Proof values are most easily built interactively, using tactics to manipulate a
proof state. A proof state consists of a set of goals (propositions or types for
which you must produce an inhabitant), each with a context of hypotheses
(inhabitants of propositions or types you are allowed to use). A proof state
begins initially with one goal (the statement of the lemma you are trying to
prove) and no hypotheses. A goal can be solved, and thereby eliminated, when it
exactly matches one of hypotheses in the context. A proof is completed when all
goals are solved.
Tactics can be used for forward reasoning (which, roughly speaking, means
modifying the hypotheses of a context while leaving the goal unchanged) or
backward reasoning (replacing the current goal with one or more new goals in
simpler contexts). Given the level of detail required in a formal proof, it
would be ridiculously impractical to complete a proof using forward reasoning
alone. However it is usually both possible and practical to complete a proof
using backward reasoning alone. Therefore, we focus almost exclusively on
backward reasoning in this tutorial. Of course, most people naturally use a
significant amount of forward reasoning in their thinking process, so it may
take you a while to become accustomed to getting by without it.
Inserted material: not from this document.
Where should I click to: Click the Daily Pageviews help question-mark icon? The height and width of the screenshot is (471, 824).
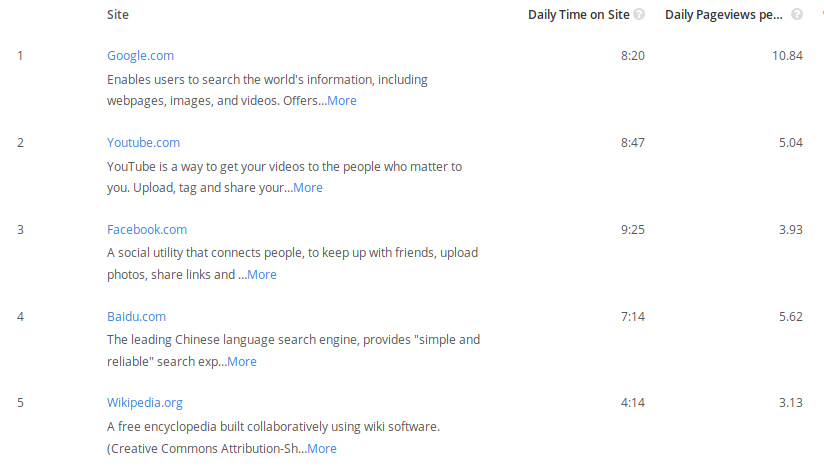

We use the keyword `Lemma` to state a new proposition we wish to prove.
(`Theorem` and `Fact` are exact synonyms for `Lemma`.) The keyword `Proof`,
immediately following the statement of the proposition, indicates the beginning
of a proof script. A proof script is a sequence of tactic expressions, each
concluding with a `.`. Once all of the goals are solved, we use the keyword
`Qed` to record the completed proof. If the proof is incomplete, we may tell Coq
to accept the lemma on faith by using `Admitted` instead of `Qed`.
We now proceed to introduce the specific proof tactics.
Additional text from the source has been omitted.